First, I simulated some data according to the OLS condition:
n <- 500
x.ols <- runif(n, min=0,max=50)
y.ols <- (1/3)*x.ols +rnorm(n,0,1)
train <- data.frame(x=x.ols, y=y.ols)
test <- data.frame(x=runif(100, min=0,max=50))
Then, I scaled the data and fit a neural network:
range11 <- function(x){2*(x-min(x))/(max(x)-min(x))-1}
unrange <- function(x,train){0.50 * (min(train)*(-x) + min(train) + max(train)*x + max(train)) }
anntrain <- train
anntrain$y <- range11(anntrain$y)
d <- ncol(train)-1
annSize<-ceiling(2*d/3)
ann.mod <- nnet(y ~ x, anntrain, size=annSize)
ann.pred <- predict(ann.mod, newdata = test)
ann.pred <- unrange(ann.pred, train$y)
Unfortunately, the predictions are flat and don't capture the line.
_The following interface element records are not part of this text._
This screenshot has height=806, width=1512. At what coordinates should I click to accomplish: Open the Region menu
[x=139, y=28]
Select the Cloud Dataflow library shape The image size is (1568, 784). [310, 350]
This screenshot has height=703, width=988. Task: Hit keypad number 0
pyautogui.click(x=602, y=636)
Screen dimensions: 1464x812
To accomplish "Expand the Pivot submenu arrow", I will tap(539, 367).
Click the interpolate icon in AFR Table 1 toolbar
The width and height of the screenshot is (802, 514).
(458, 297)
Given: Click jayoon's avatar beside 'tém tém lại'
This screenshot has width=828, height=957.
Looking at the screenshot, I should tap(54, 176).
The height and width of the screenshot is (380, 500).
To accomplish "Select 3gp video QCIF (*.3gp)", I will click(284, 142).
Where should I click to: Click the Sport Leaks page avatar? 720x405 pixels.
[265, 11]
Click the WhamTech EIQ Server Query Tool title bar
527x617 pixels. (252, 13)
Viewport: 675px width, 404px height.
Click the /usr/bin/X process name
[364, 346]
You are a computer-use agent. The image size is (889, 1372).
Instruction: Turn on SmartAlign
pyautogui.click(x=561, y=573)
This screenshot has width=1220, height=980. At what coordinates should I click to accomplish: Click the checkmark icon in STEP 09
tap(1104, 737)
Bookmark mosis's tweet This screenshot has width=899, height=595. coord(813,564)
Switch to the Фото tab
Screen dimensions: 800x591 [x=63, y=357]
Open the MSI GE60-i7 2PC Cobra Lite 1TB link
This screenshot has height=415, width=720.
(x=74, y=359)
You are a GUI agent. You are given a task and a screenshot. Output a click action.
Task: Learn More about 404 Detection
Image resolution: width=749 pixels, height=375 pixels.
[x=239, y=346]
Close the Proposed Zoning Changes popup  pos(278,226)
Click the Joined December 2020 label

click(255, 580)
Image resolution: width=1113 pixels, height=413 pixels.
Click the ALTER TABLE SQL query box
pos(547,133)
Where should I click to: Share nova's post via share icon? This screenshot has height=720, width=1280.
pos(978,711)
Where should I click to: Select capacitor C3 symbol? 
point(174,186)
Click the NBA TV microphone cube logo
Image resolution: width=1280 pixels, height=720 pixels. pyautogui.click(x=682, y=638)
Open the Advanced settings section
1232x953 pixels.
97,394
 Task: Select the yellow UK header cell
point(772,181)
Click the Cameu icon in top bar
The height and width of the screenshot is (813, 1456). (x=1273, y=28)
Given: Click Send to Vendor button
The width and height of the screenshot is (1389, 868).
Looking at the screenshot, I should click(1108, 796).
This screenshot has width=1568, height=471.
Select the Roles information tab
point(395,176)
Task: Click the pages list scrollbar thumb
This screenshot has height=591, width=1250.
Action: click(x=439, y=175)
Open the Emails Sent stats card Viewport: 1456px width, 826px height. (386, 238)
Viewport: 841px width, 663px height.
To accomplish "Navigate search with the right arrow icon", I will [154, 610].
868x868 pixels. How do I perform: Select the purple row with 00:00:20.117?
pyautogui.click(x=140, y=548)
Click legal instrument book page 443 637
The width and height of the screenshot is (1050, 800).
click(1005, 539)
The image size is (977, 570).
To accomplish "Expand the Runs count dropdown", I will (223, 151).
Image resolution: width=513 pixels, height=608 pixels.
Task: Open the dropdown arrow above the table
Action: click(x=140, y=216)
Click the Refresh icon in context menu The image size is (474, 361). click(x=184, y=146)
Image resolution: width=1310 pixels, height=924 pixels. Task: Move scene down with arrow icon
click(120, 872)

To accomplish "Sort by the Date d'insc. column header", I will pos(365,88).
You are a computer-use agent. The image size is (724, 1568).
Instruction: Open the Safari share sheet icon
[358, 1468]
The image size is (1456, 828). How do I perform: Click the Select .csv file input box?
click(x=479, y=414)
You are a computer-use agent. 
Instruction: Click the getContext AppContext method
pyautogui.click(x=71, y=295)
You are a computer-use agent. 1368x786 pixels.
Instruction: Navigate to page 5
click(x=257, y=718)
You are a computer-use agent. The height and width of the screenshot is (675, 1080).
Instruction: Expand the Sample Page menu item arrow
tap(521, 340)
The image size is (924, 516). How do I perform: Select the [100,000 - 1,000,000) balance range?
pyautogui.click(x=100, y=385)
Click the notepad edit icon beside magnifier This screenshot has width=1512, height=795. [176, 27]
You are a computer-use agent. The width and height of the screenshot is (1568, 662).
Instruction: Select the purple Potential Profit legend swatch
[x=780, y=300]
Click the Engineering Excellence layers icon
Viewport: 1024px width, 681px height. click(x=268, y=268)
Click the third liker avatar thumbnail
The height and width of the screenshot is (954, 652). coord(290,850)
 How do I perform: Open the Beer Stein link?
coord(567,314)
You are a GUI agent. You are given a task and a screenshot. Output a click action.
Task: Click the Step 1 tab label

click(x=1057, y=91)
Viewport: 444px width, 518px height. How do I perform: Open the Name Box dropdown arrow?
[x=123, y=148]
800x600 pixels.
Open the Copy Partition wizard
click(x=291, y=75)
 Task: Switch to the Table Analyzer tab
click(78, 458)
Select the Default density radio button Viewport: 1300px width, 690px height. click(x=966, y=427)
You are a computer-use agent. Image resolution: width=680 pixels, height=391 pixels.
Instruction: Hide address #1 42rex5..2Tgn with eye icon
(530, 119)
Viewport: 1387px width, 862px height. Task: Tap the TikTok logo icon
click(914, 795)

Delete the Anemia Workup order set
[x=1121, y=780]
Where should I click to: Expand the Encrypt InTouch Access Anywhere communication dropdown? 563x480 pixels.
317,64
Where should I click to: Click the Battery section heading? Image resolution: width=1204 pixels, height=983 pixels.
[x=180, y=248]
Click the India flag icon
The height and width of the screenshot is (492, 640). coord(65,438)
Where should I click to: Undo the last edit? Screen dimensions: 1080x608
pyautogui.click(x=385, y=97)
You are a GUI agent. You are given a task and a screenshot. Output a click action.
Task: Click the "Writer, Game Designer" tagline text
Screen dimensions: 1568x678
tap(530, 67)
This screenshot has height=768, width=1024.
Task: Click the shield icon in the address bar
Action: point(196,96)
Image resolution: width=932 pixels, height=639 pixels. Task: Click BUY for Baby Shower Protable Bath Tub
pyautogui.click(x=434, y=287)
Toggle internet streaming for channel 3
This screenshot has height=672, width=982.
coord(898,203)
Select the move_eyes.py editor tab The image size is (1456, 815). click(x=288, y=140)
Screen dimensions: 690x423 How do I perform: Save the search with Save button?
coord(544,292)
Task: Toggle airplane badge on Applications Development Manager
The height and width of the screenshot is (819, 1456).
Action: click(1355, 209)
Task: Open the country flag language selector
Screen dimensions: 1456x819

This code works really well for a non-linear pattern and so I'm confused as to why it won't work in this simpler case.
Interestingly, if I scale differently, it works like a charm here and is awful in the non-linear case.
anntrain <- train
anntrain$y <- anntrain$y/max(anntrain$y)
d <- ncol(train)-1
annSize<-ceiling(2*d/3)
ann.mod <- nnet(y ~ x, anntrain, size=annSize)
ann.pred <- predict(ann.mod, newdata = test)
ann.pred <- ann.pred * max(anntrain$y)
The reason I scaled to (-1,1) was that I had an issue in a non-linear case and I found this post to be helpful. In fact, scaling to (-1,1) helped in that case but hurts in this case. Is there a consistent way to scale that works ``well" for most cases or did I just happen upon a weird case?